Municipal population CSV missing population counts

tabular data
missing data
importance: low
Author
Published

July 16, 2024

Modified

July 16, 2024


Status: ⚠️ active

Importance: 1 - low

Summary: The dataset contains missing population counts for 49 municipalities in the CSV file poblacion_municipios.csv in the zonificacion_municipios folder, as well as in the poblacion.csv file in the zonificacion folder.

Expected Results: The population data for all municipalities should be available in the CSV file poblacion_municipios.csv in the zonificacion_municipios folder and/or in the poblacion.csv file in the zonificacion folder.

Steps to Reproduce

  1. Load Data

Load libraries and define data files.

library(tidyverse)
library(sf)
library(here)
library(DT)


municipal_boundaries_data_file <- here("data/raw_data/v2/zonificacion/zonificacion_municipios/zonificacion_municipios.shp")
municipality_names_file <- here("data/raw_data/v2/zonificacion/zonificacion_municipios/nombres_municipios.csv")
municipality_population_file <- here("data/raw_data/v2/zonificacion/zonificacion_municipios/poblacion_municipios.csv")
all_population_file <- here("data/raw_data/v2/zonificacion/poblacion.csv")

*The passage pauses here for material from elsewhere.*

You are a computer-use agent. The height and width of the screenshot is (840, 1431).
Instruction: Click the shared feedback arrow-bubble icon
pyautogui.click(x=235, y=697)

Load the data and join the municipality names to the boundaries, as well as population from all population file and municipality population file.

municipality_boundaries <- read_sf(municipal_boundaries_data_file)
municipality_boundaries_spain_only <- municipality_boundaries |> 
    filter(! grepl("FR|PT|externo", ID) )

municipality_names <- read_delim(municipality_names_file,
    delim = "|", show_col_types = FALSE, name_repair = "unique_quiet")

municipality_population <- read_delim(municipality_population_file, col_names = c("ID", "population"),
    delim = "|", show_col_types = FALSE, name_repair = "unique_quiet")

all_population <- read_delim(all_population_file,
    delim = "|", show_col_types = FALSE, name_repair = "unique_quiet")

municipality_boundaries_spain_only <- municipality_boundaries_spain_only |>
    left_join(municipality_names |> select(ID, name), by = c("ID")) |> 
    left_join(municipality_population, by = c("ID")) |> 
    left_join(all_population |>
                  group_by(municipio) |>
                  summarise(population_all = sum(poblacion, na.rm = TRUE), .groups = "drop") |> 
                  rename(ID = municipio),
              by = c("ID"))

Results

  1. Missing population (loaded from the poblacion_municipios.csv in zonificacion_municipios folder)
municipality_boundaries_spain_only |>
    filter(is.na(population)) |>
    nrow()
[1] 49
  1. Population data for municipalities also unavailable in the poblacion.csv in the zonificacion

There are no population counts for these districts in the poblacion.csv file either.

municipality_boundaries_spain_only |>
    filter(!is.na(population_all)) |>
    filter(population_all == 0) |> 
    nrow()
[1] 49
  1. Names of Municipalities with missing population data
DT::datatable(municipality_boundaries_spain_only |>
                  st_drop_geometry() |> 
                  filter(is.na(population))
                  )